Data extract:
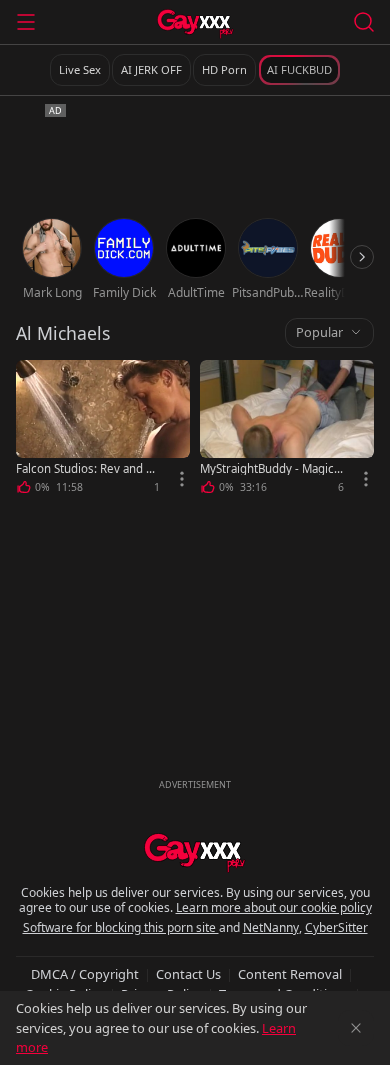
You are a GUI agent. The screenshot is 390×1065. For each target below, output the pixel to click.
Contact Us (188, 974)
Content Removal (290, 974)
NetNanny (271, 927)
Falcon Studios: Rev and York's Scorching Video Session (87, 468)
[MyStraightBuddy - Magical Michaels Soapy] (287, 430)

--

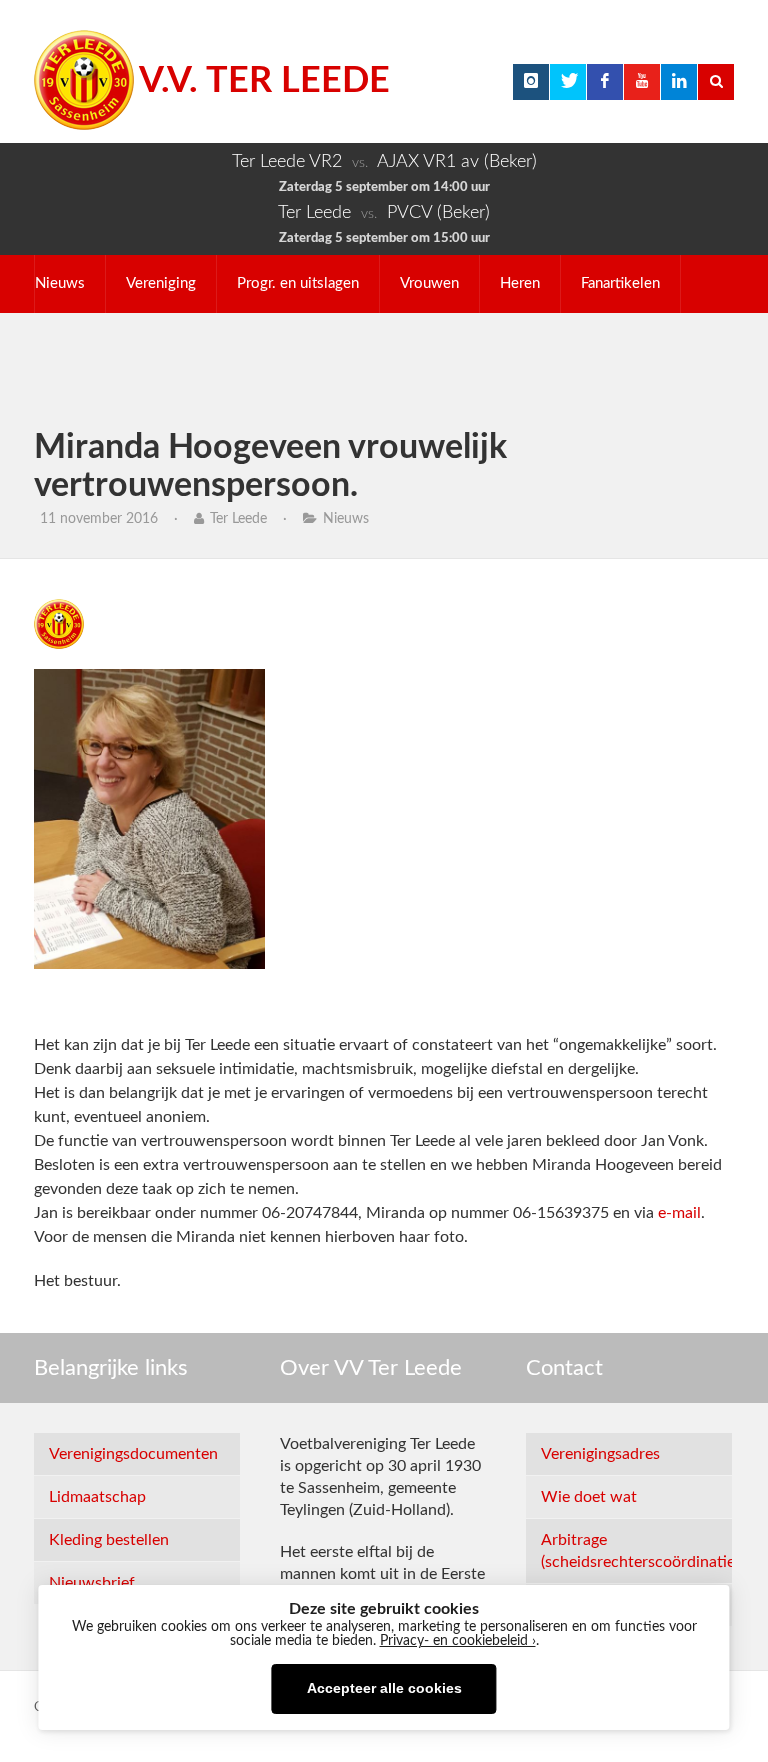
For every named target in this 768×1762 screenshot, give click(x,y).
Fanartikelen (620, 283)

Directions for this task: The lines to extract from the data above begin with the line containing "You are a GUI" and end with the line containing "[MyStraightBuddy - Magical". Extract them exactly, including both.

Output below:
You are a GUI agent. The screenshot is 390×1065. For each target below, output the pixel to click.
Contact Us (188, 974)
Content Removal (290, 974)
NetNanny (271, 927)
Falcon Studios: Rev and York's Scorching Video Session (87, 468)
[MyStraightBuddy - Magical Michaels Soapy] (287, 430)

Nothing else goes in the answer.